Top of PROVIDED DATA

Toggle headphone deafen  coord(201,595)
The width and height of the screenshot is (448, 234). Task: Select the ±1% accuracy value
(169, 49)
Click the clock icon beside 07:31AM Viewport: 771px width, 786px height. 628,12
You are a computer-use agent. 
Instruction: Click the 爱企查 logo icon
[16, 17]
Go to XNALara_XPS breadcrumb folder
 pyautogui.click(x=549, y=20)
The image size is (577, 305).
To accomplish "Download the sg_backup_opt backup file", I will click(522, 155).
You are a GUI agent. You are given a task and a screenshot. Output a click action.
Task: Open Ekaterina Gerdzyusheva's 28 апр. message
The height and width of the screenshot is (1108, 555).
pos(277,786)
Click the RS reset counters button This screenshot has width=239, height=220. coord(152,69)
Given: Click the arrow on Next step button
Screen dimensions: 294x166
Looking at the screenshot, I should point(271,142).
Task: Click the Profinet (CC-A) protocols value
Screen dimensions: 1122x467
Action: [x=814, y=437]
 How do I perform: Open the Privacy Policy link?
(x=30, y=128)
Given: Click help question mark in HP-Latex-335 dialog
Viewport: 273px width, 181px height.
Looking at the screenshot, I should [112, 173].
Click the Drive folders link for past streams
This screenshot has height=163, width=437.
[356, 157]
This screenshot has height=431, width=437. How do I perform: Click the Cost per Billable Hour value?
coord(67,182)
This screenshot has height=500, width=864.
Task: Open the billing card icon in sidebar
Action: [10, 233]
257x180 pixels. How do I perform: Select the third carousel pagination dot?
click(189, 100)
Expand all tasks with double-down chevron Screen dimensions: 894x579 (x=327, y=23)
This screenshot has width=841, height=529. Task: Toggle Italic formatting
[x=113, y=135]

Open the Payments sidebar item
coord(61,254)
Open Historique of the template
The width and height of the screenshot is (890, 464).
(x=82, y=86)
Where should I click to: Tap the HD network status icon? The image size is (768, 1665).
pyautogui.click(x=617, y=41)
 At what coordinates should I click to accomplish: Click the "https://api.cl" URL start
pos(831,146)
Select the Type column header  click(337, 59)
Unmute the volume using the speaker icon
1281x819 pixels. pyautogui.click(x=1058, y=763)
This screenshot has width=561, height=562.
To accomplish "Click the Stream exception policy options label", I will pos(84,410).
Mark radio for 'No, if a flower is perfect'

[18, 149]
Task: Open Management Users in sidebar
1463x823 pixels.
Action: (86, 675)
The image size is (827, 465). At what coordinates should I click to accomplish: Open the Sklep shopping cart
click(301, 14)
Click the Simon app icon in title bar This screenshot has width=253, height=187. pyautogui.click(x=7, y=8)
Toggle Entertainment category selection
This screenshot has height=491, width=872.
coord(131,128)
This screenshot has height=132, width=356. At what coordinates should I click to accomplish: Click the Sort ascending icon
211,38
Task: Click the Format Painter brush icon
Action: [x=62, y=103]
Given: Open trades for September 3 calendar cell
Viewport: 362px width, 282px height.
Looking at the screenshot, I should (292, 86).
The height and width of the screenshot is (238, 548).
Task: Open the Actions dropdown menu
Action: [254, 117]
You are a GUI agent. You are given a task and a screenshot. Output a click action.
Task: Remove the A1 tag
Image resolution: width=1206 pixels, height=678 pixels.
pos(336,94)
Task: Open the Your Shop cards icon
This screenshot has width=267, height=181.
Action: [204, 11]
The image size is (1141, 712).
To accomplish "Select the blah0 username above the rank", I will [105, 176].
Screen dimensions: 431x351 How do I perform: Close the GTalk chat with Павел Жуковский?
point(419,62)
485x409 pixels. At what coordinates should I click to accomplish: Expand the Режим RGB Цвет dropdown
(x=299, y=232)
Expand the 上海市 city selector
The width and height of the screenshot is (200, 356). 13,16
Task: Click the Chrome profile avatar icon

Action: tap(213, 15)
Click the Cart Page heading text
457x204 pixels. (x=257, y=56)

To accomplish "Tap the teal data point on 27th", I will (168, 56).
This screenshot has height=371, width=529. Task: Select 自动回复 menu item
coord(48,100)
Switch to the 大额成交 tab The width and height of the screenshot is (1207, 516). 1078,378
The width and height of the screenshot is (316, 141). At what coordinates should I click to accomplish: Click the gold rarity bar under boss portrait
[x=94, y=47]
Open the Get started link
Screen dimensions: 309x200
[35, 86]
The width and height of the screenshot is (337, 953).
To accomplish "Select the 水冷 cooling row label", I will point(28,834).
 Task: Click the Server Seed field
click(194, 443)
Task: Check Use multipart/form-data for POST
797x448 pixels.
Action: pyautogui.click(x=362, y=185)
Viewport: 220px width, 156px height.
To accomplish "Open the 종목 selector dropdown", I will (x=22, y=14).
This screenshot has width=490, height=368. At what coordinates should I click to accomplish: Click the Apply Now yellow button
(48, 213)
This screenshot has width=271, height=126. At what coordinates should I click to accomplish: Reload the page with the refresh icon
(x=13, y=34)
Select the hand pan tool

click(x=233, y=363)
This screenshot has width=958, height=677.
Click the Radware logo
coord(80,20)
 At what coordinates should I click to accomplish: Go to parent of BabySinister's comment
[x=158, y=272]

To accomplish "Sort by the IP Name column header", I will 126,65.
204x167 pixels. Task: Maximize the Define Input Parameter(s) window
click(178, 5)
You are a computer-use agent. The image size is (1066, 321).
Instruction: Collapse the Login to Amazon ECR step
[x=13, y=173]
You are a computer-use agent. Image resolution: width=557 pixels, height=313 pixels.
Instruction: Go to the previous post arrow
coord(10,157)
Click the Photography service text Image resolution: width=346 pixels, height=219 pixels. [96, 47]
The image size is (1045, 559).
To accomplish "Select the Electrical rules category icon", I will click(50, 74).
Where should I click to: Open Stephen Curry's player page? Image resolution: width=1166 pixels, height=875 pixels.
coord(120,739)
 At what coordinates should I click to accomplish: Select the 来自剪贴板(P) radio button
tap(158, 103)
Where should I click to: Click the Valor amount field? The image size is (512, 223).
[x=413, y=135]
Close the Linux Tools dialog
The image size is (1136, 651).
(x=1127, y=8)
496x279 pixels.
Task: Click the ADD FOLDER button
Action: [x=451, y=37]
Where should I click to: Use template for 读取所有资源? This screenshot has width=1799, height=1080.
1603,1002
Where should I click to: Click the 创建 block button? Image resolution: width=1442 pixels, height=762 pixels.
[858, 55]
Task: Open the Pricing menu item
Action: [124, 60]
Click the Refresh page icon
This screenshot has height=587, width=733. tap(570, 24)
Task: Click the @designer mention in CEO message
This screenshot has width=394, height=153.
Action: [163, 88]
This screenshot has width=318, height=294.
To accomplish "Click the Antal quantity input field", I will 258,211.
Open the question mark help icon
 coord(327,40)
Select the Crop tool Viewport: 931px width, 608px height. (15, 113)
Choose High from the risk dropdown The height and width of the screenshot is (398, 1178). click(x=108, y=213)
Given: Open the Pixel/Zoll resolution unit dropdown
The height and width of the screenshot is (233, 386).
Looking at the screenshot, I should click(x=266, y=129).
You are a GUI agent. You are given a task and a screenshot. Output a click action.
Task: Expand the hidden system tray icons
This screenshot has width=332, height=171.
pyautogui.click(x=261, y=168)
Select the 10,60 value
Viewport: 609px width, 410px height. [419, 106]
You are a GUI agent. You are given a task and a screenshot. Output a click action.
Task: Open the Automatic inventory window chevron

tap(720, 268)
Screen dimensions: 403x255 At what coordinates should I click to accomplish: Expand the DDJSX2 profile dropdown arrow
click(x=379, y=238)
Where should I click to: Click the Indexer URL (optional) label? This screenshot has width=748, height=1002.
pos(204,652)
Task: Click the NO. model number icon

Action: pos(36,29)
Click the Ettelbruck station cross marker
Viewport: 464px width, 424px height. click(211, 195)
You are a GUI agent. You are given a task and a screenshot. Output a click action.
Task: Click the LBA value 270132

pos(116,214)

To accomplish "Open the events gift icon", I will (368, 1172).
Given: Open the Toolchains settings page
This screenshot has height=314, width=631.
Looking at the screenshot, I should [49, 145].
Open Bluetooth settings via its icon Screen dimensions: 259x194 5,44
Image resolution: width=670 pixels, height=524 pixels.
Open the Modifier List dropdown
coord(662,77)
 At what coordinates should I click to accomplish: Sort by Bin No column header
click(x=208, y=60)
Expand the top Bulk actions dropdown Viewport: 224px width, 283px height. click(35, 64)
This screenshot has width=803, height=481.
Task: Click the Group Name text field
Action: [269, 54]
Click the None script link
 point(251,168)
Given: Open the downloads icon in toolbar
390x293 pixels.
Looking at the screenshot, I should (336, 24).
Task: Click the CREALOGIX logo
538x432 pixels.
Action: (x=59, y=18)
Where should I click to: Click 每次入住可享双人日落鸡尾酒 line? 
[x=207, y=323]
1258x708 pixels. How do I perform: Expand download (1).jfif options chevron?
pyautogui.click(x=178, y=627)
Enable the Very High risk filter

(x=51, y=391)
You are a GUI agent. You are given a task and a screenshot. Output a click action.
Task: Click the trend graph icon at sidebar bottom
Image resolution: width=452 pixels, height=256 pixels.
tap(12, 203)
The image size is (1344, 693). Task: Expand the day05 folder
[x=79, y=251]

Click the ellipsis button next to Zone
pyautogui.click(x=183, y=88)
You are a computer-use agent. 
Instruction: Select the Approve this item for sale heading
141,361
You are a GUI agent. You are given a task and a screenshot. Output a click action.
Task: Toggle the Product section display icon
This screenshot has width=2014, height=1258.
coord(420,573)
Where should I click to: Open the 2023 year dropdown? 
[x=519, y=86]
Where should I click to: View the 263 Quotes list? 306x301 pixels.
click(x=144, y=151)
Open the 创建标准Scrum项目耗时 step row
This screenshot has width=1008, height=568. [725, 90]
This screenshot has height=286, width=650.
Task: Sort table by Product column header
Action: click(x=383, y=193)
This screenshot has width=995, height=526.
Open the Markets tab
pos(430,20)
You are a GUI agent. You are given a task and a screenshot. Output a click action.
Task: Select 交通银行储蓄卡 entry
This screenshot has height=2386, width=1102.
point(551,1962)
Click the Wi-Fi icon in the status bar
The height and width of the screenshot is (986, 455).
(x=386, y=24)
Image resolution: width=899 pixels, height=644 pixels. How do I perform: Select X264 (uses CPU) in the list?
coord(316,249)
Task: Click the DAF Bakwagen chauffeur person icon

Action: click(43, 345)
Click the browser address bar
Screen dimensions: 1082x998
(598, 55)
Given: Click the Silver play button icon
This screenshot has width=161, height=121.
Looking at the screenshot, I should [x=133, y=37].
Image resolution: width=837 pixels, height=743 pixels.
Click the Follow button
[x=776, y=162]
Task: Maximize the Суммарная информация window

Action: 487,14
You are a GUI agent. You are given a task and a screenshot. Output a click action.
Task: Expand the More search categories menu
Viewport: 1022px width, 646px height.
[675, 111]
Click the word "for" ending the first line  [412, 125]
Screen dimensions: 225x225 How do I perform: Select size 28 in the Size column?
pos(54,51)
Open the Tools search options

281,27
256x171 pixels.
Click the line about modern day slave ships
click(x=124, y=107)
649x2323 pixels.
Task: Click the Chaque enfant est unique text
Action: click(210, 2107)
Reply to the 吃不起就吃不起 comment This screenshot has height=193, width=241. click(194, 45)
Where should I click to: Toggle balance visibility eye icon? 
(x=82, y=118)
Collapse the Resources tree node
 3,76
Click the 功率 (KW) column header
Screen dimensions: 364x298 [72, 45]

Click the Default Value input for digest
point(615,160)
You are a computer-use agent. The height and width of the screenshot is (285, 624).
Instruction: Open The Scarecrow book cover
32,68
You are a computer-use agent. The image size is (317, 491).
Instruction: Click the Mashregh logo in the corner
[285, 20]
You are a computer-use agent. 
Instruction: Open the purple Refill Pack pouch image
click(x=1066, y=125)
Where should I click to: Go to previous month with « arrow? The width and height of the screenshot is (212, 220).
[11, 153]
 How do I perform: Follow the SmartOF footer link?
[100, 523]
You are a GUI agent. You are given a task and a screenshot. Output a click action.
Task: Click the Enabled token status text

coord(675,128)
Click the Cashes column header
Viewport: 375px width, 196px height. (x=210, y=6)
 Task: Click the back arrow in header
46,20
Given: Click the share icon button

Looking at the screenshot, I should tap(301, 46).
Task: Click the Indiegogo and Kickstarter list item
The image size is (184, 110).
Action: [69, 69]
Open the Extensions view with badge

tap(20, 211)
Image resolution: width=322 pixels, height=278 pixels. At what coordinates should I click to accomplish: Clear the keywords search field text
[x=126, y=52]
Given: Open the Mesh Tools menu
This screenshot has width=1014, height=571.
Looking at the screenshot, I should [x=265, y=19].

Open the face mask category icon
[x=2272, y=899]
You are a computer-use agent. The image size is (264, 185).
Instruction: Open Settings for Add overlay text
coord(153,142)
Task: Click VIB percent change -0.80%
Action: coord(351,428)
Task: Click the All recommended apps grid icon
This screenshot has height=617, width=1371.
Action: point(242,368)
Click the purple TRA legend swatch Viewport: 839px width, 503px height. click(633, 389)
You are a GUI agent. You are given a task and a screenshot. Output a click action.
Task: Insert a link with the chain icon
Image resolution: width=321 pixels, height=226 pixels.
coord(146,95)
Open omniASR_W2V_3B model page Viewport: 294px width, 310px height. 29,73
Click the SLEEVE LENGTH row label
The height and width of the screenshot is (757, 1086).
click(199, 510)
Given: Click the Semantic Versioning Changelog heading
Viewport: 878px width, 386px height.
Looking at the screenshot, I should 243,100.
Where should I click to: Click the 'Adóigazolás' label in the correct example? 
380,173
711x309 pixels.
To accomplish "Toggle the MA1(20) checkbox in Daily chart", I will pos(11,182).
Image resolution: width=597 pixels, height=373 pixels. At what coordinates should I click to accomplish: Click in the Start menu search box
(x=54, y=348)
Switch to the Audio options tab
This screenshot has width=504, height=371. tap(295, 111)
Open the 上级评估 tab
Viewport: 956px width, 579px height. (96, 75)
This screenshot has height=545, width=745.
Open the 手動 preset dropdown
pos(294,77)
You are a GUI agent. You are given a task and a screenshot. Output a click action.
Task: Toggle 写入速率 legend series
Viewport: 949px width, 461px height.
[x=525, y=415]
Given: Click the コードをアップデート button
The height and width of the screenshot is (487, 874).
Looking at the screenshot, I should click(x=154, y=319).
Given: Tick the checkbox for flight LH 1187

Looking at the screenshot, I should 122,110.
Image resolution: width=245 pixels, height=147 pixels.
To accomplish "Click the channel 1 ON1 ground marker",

Bottom of PROVIDED DATA

In the entries above, find each line with the word "legend" and show it.

Click the purple TRA legend swatch Viewport: 839px width, 503px height. click(633, 389)
Task: Toggle 写入速率 legend series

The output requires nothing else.